TASK DETAILS:
Starting at the line that contains "This screenshot has width=868, height=427.", write out every line through the end of the records below exactly as it appears, and leave out all pictures.

EXCERPTED RECORDS:
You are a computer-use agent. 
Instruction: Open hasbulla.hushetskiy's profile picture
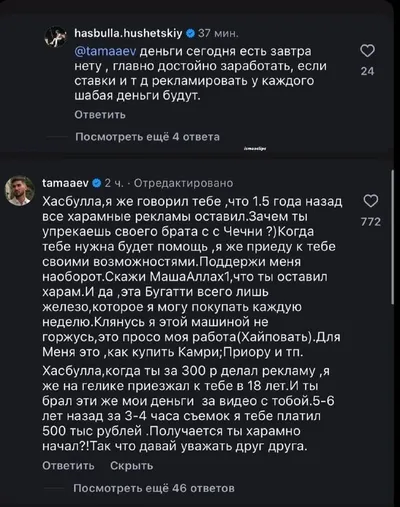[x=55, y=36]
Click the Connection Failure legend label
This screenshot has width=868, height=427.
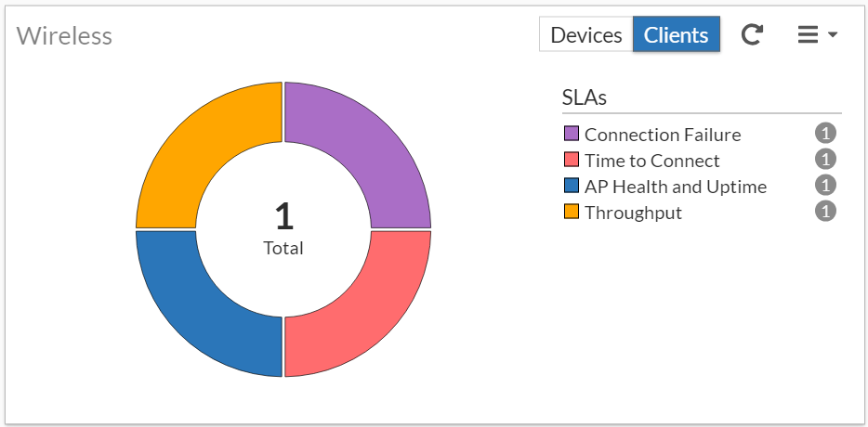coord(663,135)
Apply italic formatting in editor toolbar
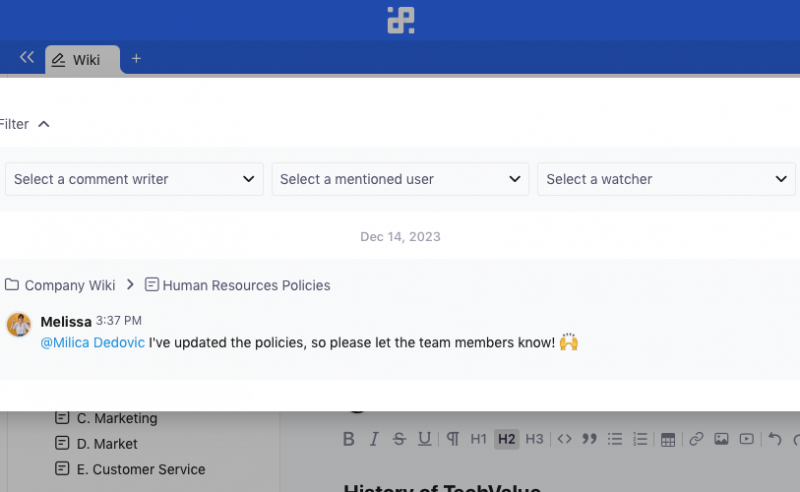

SOLUTION BELOW:
This screenshot has width=868, height=427.
coord(663,135)
Apply italic formatting in editor toolbar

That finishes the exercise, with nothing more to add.